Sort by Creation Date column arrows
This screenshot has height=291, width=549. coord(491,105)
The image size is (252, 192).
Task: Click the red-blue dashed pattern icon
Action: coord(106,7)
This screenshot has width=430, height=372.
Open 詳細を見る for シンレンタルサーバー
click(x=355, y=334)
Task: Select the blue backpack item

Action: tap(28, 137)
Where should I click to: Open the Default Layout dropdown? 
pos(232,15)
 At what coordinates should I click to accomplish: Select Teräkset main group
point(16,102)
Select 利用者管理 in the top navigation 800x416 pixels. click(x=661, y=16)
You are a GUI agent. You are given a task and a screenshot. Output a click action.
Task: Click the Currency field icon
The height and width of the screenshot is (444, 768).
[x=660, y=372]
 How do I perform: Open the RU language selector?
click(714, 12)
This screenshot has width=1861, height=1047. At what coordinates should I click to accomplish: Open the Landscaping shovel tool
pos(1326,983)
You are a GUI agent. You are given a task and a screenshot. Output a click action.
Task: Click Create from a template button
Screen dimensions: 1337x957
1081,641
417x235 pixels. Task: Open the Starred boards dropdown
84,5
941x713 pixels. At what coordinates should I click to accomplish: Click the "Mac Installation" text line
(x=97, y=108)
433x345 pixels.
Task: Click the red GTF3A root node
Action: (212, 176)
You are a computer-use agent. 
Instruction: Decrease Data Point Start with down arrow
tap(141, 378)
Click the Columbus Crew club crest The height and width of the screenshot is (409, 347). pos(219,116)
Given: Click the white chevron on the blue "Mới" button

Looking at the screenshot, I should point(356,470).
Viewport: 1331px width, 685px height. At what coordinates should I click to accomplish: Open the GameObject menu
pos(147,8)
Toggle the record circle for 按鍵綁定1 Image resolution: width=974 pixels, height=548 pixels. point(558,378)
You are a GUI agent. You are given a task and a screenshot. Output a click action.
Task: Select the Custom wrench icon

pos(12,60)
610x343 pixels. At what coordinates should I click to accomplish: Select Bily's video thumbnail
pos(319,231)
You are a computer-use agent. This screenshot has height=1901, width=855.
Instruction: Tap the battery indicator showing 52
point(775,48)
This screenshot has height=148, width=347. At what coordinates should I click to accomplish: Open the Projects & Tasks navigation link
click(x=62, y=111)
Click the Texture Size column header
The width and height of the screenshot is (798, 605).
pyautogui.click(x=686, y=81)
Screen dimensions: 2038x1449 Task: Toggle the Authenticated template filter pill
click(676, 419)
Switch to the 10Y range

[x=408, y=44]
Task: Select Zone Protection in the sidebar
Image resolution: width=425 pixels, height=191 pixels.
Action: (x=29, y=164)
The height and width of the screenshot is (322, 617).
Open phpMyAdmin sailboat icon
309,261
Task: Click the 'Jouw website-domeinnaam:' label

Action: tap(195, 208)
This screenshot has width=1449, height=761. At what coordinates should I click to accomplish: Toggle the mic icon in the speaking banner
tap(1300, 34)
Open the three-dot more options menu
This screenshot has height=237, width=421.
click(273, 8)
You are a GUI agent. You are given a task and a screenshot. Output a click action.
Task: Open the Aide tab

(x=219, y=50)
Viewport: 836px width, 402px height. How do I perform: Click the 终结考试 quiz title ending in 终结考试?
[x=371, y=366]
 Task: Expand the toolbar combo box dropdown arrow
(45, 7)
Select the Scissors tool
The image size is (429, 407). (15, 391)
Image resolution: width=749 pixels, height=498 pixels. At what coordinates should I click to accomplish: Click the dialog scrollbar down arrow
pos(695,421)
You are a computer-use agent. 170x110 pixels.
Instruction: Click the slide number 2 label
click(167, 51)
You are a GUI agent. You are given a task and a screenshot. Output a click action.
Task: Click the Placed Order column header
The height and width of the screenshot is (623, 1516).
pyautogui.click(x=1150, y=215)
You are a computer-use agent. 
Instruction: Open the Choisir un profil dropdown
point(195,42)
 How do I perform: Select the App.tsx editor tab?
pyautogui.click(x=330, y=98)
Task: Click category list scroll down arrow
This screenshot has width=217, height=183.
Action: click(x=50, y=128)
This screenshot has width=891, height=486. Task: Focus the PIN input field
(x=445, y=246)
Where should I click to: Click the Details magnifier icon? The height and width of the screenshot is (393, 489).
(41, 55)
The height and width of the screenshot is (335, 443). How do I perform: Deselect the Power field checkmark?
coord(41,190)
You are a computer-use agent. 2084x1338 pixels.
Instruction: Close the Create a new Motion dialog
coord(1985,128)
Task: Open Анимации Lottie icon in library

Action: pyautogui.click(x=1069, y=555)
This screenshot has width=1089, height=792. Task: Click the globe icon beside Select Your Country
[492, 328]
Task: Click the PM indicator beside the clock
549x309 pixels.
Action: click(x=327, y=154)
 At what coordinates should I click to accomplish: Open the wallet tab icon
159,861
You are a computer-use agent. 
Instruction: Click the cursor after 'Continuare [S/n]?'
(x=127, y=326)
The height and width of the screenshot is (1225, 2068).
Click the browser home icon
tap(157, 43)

GOAL>
Edit the lines from the one containing "This screenshot has width=430, height=372." up to and including the one containing "click(714, 12)" by changing "Currency" to "Price", with nothing else altered. Output only those lines.

WRITTEN ANSWER>
This screenshot has width=430, height=372.
Open 詳細を見る for シンレンタルサーバー
click(x=355, y=334)
Task: Select the blue backpack item

Action: tap(28, 137)
Where should I click to: Open the Default Layout dropdown? 
pos(232,15)
 At what coordinates should I click to accomplish: Select Teräkset main group
point(16,102)
Select 利用者管理 in the top navigation 800x416 pixels. click(x=661, y=16)
You are a GUI agent. You are given a task and a screenshot. Output a click action.
Task: Click the Price field icon
The height and width of the screenshot is (444, 768).
[x=660, y=372]
 How do I perform: Open the RU language selector?
click(714, 12)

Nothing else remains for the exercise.